§ Listed records:
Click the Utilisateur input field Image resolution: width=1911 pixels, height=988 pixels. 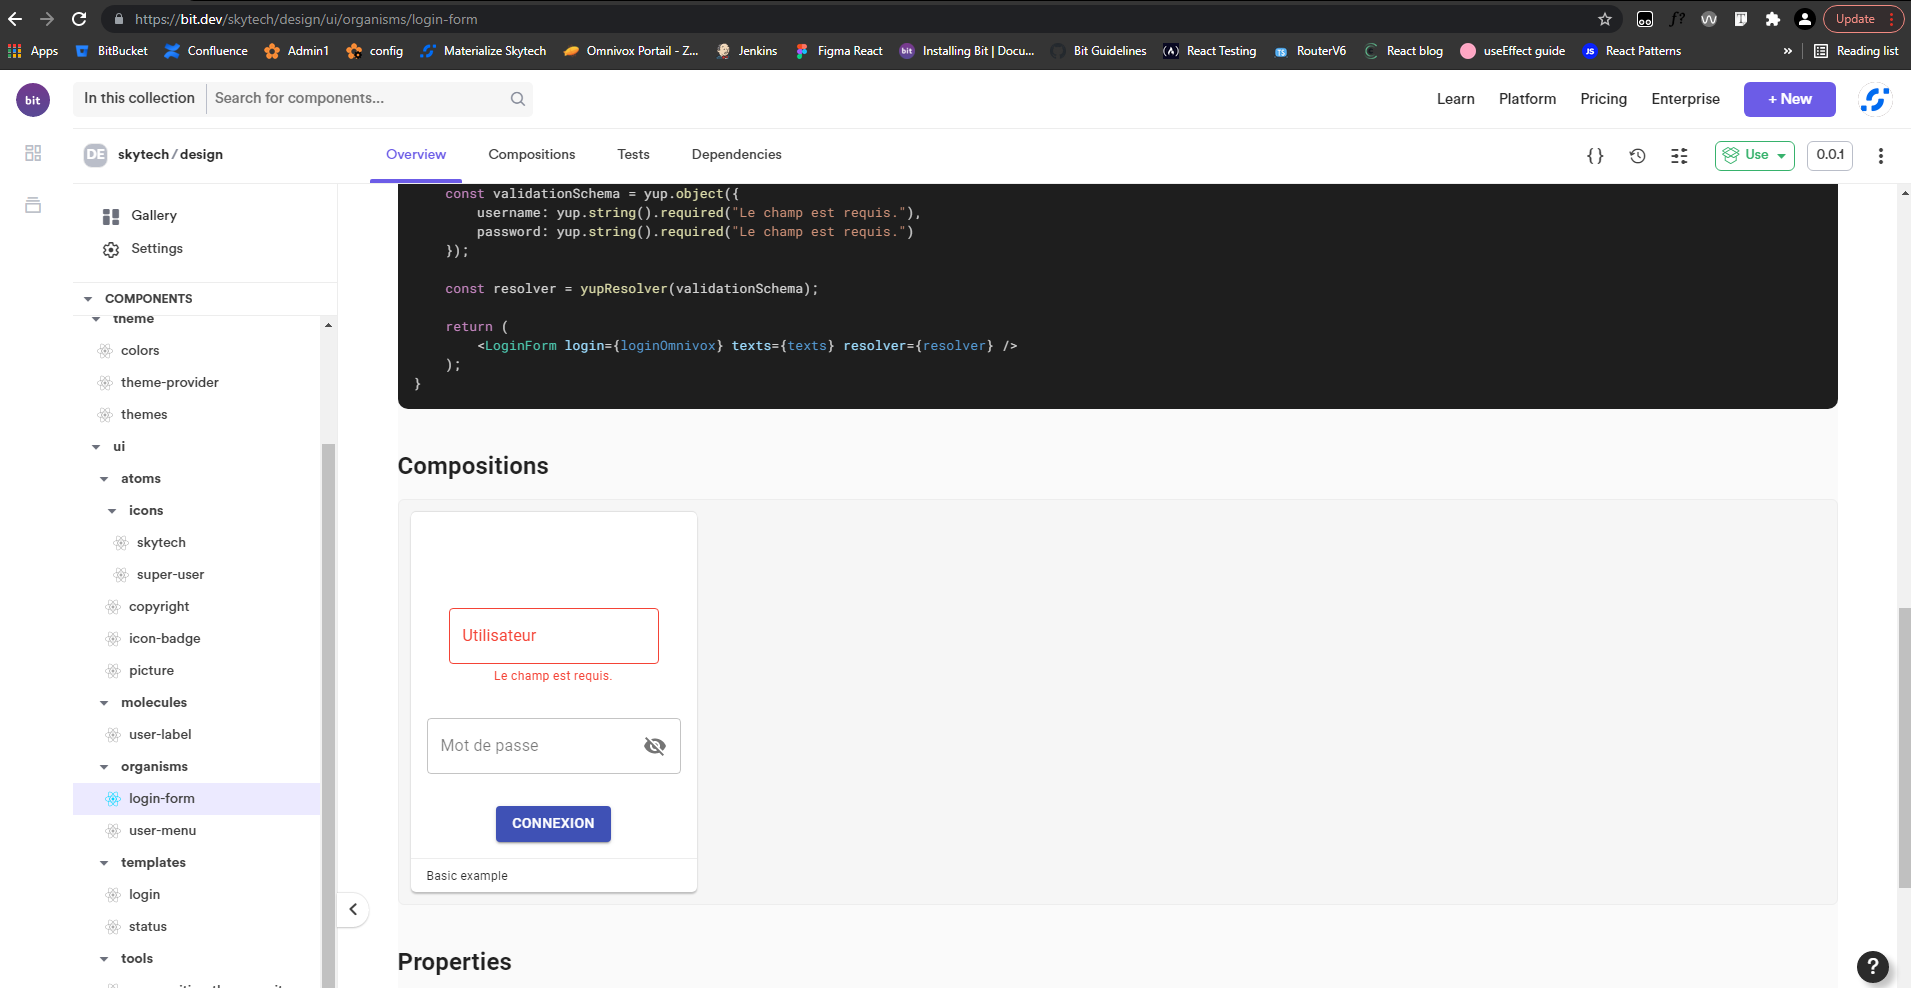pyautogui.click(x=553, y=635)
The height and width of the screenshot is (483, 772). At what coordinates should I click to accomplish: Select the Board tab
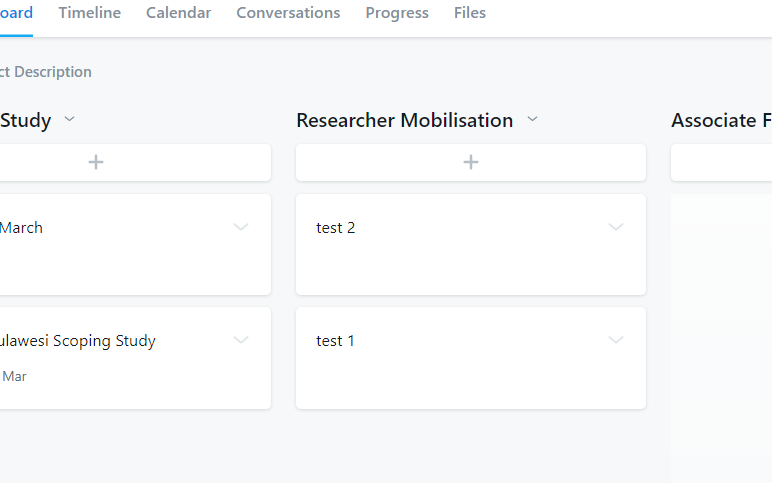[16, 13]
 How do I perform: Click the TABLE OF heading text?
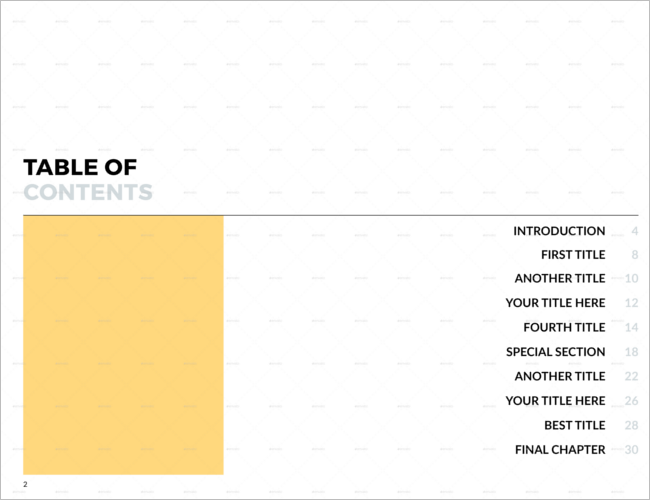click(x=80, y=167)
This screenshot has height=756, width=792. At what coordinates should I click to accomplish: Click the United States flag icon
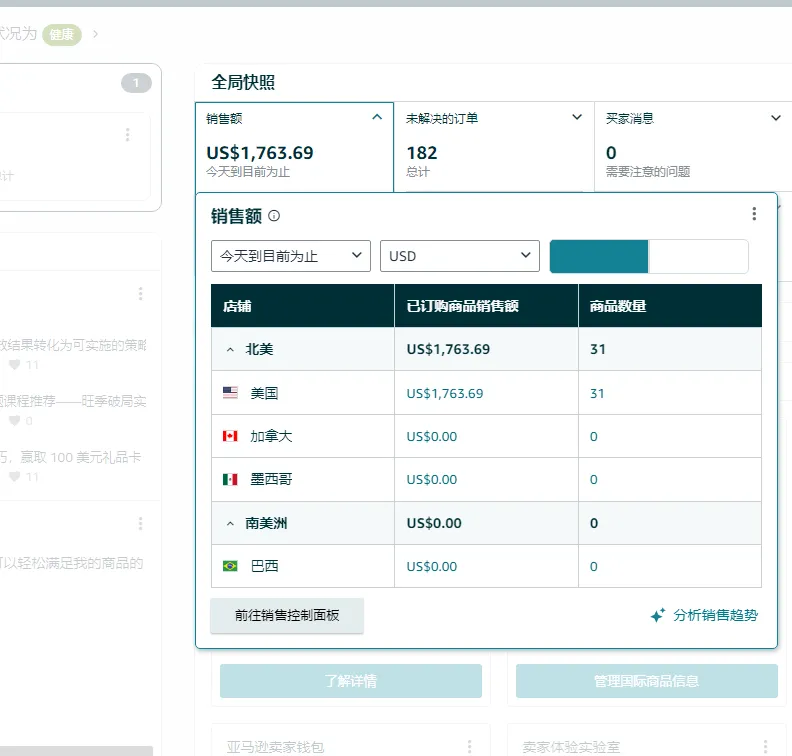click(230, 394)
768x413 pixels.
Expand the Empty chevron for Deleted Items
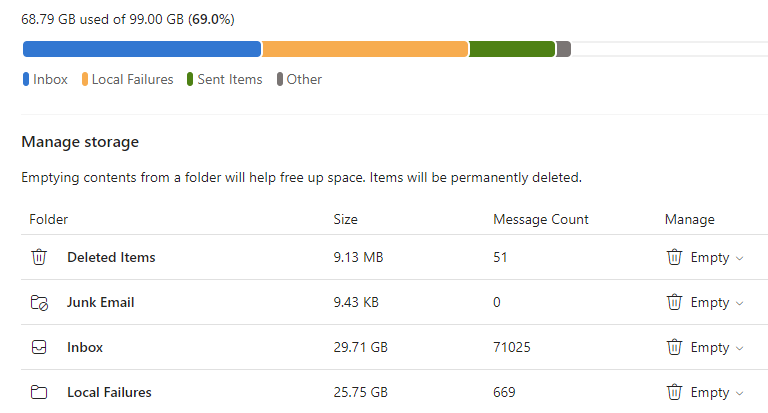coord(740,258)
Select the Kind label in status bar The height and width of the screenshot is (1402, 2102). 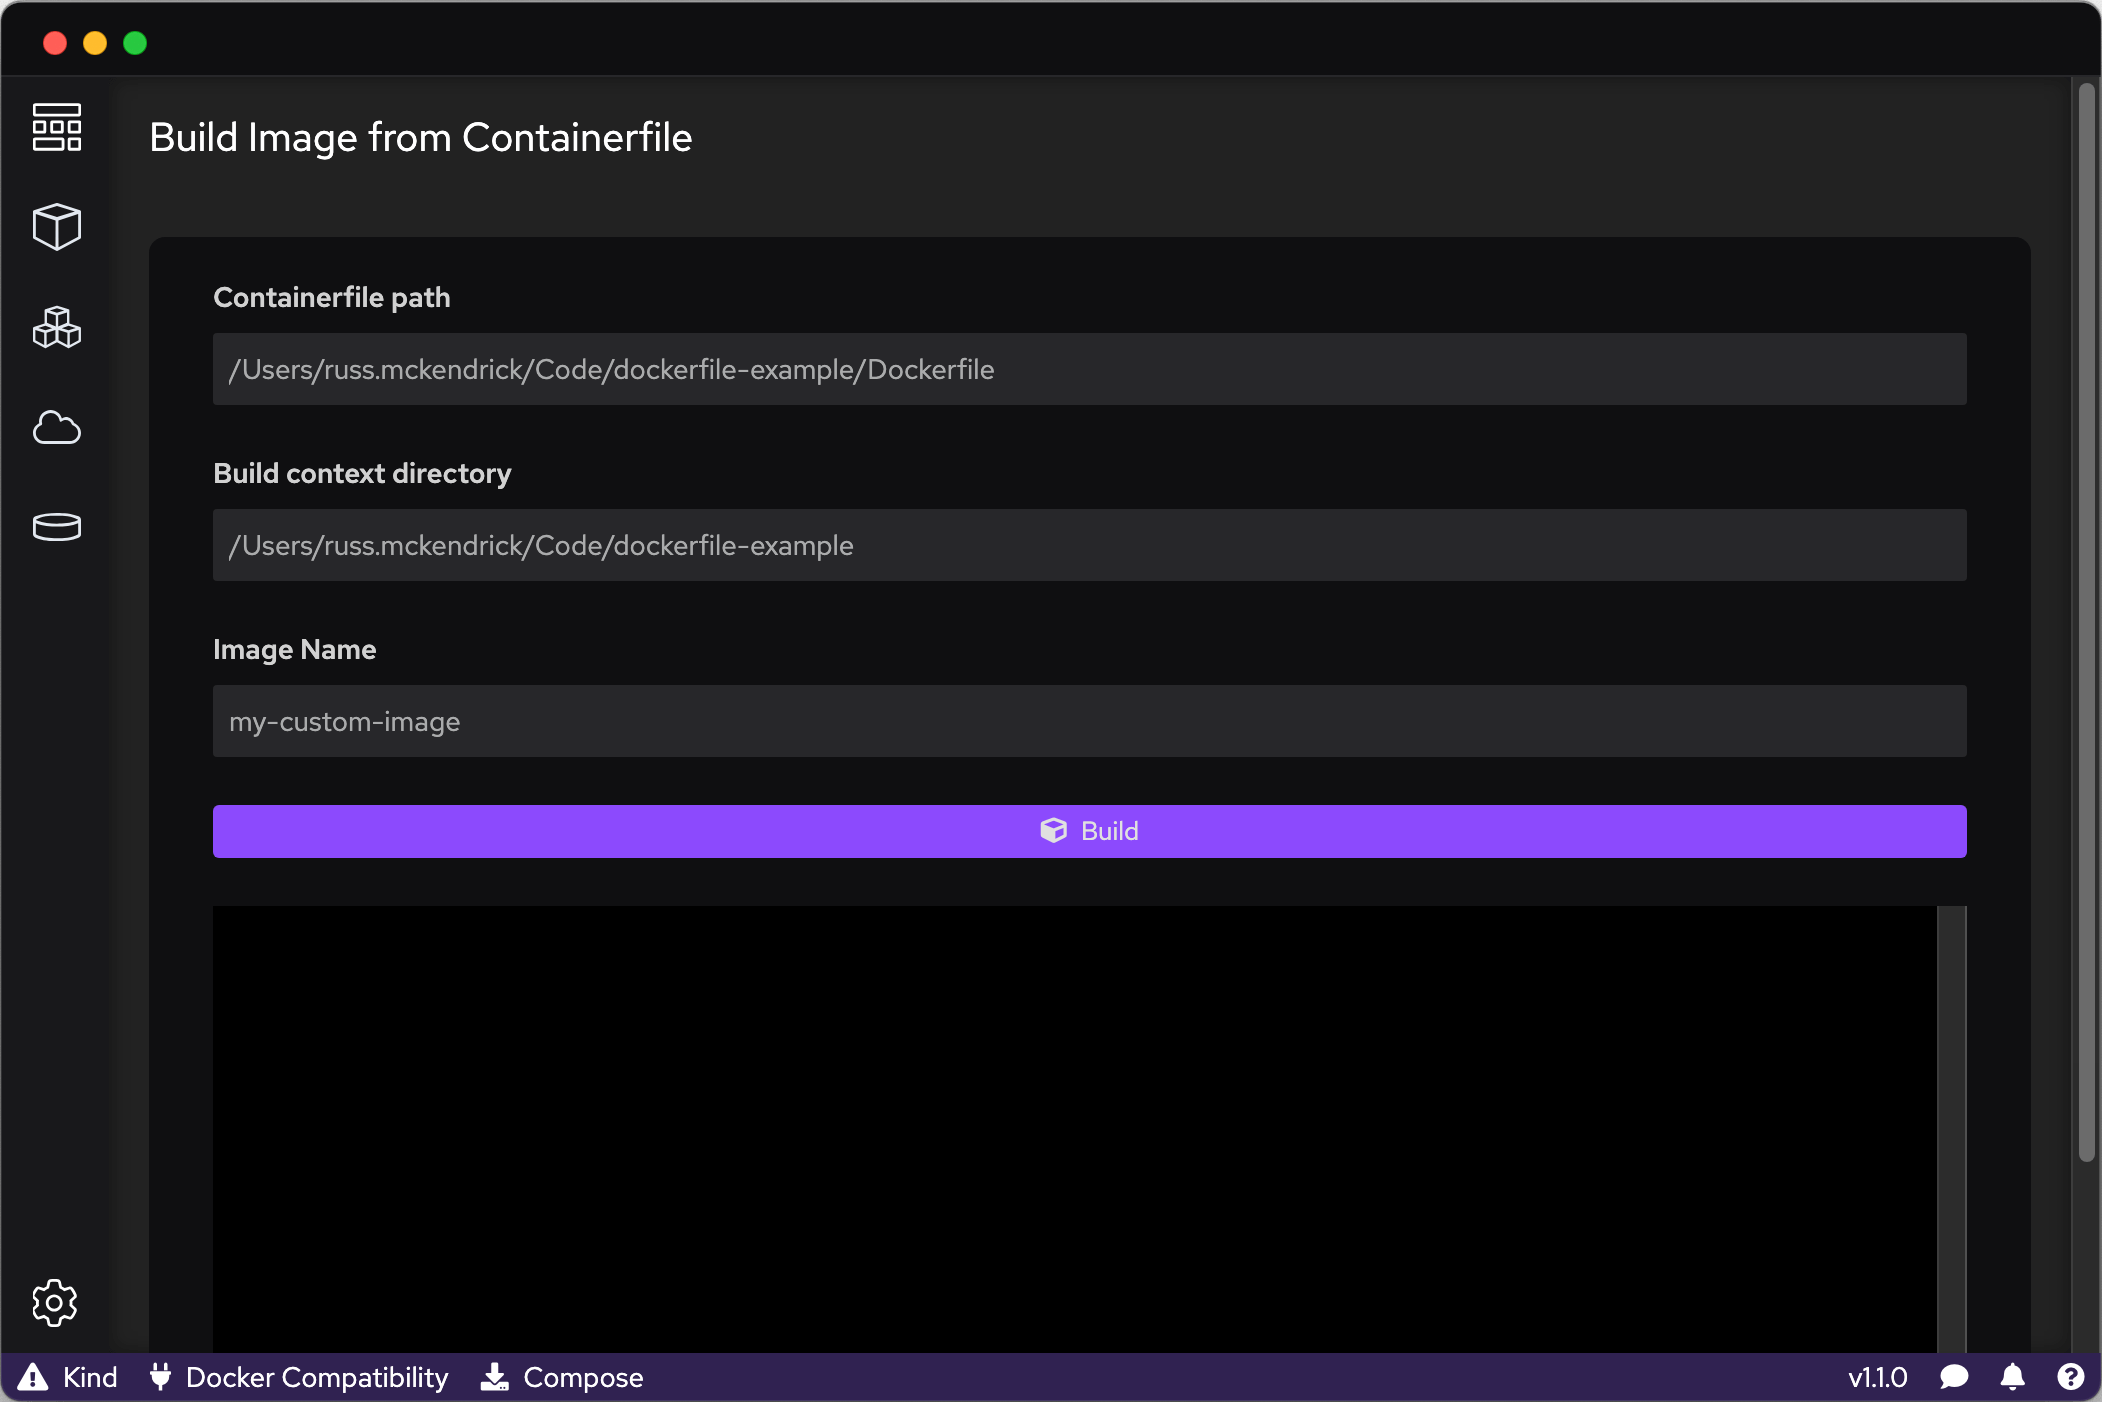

§ Stated goal: Render the lines of the listing above as a JSON list of strings, one string per line with blank lines omitted, starting at the line containing "The height and width of the screenshot is (483, 772)." and ending at the line containing "click(x=80, y=167)". Leave the pictures out of your answer.

§ Answer:
[
  "The height and width of the screenshot is (483, 772). At what coordinates should I click to accomplish: Select the Board tab",
  "[16, 13]",
  " How do I perform: Click the TABLE OF heading text?",
  "click(x=80, y=167)"
]